What the task requires - Taking the line that contains "CONVENTIONAL (34, 815)" as the starting point, give again exactly every line up to and including the last line of the records below.

(Stored data entries)
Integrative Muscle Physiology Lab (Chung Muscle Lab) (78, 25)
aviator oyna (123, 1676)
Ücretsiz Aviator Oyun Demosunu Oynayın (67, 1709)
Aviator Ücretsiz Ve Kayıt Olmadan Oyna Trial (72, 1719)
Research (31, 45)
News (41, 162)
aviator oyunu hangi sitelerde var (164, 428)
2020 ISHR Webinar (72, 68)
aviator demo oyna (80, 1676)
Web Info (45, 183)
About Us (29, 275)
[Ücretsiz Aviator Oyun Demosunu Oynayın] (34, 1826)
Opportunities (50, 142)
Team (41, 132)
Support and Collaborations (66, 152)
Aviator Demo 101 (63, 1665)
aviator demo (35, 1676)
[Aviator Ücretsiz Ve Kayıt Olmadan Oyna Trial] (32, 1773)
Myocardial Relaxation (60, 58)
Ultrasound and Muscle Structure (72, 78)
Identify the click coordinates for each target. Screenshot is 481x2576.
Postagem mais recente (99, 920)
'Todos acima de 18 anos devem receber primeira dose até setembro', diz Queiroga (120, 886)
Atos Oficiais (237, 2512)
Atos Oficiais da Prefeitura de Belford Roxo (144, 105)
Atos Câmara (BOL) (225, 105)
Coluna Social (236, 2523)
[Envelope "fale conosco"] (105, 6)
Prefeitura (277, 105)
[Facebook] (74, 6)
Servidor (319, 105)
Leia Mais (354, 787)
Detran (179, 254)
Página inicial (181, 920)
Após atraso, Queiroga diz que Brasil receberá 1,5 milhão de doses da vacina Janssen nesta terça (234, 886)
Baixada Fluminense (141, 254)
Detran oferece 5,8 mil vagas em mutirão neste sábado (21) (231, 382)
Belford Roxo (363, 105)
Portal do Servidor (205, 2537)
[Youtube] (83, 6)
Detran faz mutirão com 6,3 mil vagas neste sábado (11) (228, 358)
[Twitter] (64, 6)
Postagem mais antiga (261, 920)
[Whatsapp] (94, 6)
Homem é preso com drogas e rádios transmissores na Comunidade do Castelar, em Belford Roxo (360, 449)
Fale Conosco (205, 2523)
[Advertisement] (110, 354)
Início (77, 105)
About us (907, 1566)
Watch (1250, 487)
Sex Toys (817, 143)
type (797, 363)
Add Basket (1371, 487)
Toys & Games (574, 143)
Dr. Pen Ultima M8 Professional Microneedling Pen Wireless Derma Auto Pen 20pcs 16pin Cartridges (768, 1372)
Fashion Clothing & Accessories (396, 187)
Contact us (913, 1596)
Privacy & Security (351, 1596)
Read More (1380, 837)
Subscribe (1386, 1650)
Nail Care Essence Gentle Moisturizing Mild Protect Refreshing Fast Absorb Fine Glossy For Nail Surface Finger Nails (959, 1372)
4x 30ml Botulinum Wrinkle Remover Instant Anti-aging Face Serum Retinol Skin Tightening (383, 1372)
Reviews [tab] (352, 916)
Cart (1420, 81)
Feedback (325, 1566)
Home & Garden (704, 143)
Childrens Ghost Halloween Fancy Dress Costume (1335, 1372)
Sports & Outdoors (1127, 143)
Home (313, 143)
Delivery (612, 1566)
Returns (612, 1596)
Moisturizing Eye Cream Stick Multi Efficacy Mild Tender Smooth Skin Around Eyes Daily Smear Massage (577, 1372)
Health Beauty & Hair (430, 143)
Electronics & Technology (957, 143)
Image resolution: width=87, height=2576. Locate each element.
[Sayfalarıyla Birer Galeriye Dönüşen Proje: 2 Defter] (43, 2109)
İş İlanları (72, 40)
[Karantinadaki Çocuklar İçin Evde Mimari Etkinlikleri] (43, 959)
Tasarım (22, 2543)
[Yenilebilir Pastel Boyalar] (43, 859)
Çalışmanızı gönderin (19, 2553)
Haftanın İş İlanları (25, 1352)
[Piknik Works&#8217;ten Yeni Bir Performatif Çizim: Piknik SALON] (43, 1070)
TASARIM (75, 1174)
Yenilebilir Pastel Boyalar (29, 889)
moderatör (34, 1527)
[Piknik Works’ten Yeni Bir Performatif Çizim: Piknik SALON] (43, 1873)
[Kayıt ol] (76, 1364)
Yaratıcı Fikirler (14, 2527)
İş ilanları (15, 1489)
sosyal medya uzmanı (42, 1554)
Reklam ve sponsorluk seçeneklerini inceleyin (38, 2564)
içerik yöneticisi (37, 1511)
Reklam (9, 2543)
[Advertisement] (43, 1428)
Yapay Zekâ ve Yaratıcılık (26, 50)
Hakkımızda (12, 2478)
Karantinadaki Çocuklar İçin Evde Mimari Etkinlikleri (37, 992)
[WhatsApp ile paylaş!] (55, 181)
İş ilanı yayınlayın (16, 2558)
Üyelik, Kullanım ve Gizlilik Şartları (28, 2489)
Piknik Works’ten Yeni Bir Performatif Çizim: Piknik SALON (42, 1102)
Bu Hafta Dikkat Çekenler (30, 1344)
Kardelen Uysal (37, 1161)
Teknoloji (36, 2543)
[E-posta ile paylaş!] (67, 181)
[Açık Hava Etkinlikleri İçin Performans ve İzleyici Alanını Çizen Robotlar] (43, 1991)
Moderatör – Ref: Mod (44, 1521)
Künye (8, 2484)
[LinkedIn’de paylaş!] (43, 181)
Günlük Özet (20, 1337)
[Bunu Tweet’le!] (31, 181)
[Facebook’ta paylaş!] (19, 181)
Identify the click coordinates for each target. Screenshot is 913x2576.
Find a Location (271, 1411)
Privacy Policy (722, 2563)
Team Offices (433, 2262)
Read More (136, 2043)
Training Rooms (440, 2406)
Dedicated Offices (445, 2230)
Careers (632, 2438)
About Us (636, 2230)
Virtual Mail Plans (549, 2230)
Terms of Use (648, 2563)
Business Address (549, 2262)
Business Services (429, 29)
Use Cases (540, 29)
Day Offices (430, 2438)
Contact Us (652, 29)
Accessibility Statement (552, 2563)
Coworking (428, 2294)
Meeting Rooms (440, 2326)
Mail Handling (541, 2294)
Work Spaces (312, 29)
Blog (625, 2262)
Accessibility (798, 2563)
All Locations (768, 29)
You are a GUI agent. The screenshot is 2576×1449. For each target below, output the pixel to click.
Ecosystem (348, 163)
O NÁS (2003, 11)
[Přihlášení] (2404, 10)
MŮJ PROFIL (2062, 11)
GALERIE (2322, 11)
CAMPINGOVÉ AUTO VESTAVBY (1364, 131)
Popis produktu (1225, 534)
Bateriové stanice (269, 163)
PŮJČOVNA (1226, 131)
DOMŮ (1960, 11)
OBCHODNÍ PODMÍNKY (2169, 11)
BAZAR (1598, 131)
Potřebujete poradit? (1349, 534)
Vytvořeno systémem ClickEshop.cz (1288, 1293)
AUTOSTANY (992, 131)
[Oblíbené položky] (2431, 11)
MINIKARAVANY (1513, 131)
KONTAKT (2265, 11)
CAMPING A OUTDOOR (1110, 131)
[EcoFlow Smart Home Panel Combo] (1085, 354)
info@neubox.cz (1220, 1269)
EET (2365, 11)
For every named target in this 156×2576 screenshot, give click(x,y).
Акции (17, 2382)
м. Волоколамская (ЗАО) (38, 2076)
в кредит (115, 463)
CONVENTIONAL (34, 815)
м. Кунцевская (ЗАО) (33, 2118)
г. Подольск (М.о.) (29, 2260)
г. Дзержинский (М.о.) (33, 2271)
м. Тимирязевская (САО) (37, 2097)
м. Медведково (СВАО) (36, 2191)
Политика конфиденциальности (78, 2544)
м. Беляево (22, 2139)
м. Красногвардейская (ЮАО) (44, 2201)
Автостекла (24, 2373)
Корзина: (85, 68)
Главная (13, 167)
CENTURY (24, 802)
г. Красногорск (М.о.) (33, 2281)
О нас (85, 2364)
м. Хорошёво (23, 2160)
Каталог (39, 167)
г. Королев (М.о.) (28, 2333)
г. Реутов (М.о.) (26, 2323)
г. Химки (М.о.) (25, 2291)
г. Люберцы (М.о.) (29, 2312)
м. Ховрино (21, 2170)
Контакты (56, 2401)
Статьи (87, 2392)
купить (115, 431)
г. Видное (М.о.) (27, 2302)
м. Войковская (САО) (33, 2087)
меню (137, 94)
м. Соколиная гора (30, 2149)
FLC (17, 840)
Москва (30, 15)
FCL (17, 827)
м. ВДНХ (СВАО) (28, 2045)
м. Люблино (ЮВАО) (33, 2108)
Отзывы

Task solution -
CONVENTIONAL (34, 815)
м. Кунцевская (ЗАО) (33, 2118)
г. Подольск (М.о.) (29, 2260)
г. Дзержинский (М.о.) (33, 2271)
м. Тимирязевская (САО) (37, 2097)
м. Медведково (СВАО) (36, 2191)
Политика конфиденциальности (78, 2544)
м. Беляево (22, 2139)
м. Красногвардейская (ЮАО) (44, 2201)
Автостекла (24, 2373)
Корзина: (85, 68)
Главная (13, 167)
CENTURY (24, 802)
г. Красногорск (М.о.) (33, 2281)
О нас (85, 2364)
м. Хорошёво (23, 2160)
Каталог (39, 167)
г. Королев (М.о.) (28, 2333)
г. Реутов (М.о.) (26, 2323)
г. Химки (М.о.) (25, 2291)
г. Люберцы (М.о.) (29, 2312)
м. Ховрино (21, 2170)
Контакты (56, 2401)
Статьи (87, 2392)
купить (115, 431)
г. Видное (М.о.) (27, 2302)
м. Войковская (САО) (33, 2087)
меню (137, 94)
м. Соколиная гора (30, 2149)
FLC (17, 840)
Москва (30, 15)
FCL (17, 827)
м. ВДНХ (СВАО) (28, 2045)
м. Люблино (ЮВАО) (33, 2108)
Отзывы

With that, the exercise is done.